The 2012 Harry Denman Evangelism Award
Nancy Slabaugh Hart

Nancy has served as a United Methodist pastor for 14 years, including one year as a Full Time Local Pastor, three as a Provisional Elder, and ten as a Full Elder. She has served her present appointment for seven years.
The Stevensville congregation had a long history of changing pastors within a relatively short time, avoiding dealing with some underlying conflicts and wounds. Nancy took part in the Center for Pastoral Effectiveness two year training and sought coaching and support to help them work through an unhealthy pattern. Her appointment there is now the longest of record, and the congregation has bloomed. In 2011, 26 new people became members. The congregation contributed over $20,000 in mission support to their wider community besides fulfilling 100% of their apportionment share. Forty-nine of their members were involved in hands on ministry in their community. They currently have 14 small groups meeting for a variety of purposes including study and service.

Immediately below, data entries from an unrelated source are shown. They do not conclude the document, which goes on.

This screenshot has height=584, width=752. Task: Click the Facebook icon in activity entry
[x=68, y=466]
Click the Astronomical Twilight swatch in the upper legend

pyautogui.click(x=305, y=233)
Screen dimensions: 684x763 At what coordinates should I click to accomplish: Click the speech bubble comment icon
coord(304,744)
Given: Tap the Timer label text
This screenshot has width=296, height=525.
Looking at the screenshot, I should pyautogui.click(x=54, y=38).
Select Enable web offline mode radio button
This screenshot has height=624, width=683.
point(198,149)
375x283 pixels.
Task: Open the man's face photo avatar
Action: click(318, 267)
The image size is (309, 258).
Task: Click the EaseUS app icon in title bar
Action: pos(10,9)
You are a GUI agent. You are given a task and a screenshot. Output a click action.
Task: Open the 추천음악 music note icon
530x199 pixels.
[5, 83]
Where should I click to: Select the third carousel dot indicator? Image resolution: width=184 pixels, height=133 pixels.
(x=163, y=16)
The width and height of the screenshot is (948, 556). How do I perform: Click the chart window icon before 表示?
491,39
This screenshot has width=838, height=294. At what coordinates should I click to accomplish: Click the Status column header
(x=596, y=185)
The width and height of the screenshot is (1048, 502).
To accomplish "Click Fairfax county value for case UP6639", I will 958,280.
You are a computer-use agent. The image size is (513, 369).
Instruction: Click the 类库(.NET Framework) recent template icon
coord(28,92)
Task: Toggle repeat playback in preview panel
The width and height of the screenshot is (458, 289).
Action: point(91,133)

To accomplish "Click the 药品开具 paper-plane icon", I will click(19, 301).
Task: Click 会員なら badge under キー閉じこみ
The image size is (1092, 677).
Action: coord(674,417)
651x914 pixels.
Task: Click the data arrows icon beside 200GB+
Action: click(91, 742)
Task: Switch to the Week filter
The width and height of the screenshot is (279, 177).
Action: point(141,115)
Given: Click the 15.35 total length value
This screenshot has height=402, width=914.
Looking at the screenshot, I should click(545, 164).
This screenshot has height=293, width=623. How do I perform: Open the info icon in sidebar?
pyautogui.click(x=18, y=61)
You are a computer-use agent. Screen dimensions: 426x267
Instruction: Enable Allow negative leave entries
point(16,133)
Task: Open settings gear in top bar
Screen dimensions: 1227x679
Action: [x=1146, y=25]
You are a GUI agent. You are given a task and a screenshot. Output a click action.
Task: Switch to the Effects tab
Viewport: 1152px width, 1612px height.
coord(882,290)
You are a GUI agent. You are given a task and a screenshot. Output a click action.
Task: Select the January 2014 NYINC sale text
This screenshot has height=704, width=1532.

Every newsletter brims with excitement about their active involvement in service and outreach. The spirit in worship has been transformed from visible congregational conflict to newfound joy and hope.
Nancy brings many personal gifts to her ministry, especially music and creative writing. She does not dominate others through the use of her gifts, but utilizes them to celebrate and empower the gifts of others. She will be utilizing her worship leadership skills at Western Jurisdiction Conference this summer. Nancy lives out her call to ministry through a deep, faithful and creative spiritual foundation grounded in the love of God given through Jesus Christ. This shines out most especially in her passionate relationships to others in her community and beyond. She inspires others to hear and respond to their call to be followers of Jesus and helps them discern what that call means for them. She has mentored several people into vocational ministry, and many more into a sense of full time ministry no matter what their profession. God’s love flows honestly through her.
The 2012 Harry Denman Evangelism Award
Sue King

Sue’s passion for sharing the good news of the love of Jesus Christ continues to grow and evolve as she finds new opportunities everywhere she goes. From the streets of San Diego to the back roads of Montana’s Indian reservations, to dusty villages in East Angola, she finds ways to invite others into renewed faith and helps them find ways to share it.
Six years ago, Sue was a professor of hydrology at Montana State University in Bozeman. She was a very active laywoman in her local church, including supporting a new church start in that community. She was exploring a call to ministry and she still is…living it out in many ways as a lay person and now as our first Certified Lay minister. Sue led a mission team to Angola and not only developed water systems, but built communication systems that have empowered the Yellowstone Conference to be directly partnered with pastors in the East Angola Conference, regularly supporting their salaries. She worked for a time for Cal-Pac coordinating their volunteers in mission and disaster response teams, among other ministries. Three years ago she returned to Yellowstone as our Director of Connectional Ministries. She was an absolute whirlwind of energy, stirring up committees and boards all over the place and spurring on new organization and energy especially around new lay led ministries.
A year ago she became the coordinator of a new, intensive lay training program called “New Places for New Faces” or “NP4NF.” Twenty six people across Montana have taken part in a year long process enabling some to become Certified Lay Ministers, some to start new faith communities, and some to begin new ministries within their existing congregations. We will be blessing those participants at our annual conference this summer.
As she finishes this first year of NP4NF, Sue herself will become a Certified Lay minister, among the first in our conference. She is working with a congregation along Montana’s “highline” to build a new worshiping community as she works as a professor again. We have all been blessed by the energy, insight and faith God gives us through Sue.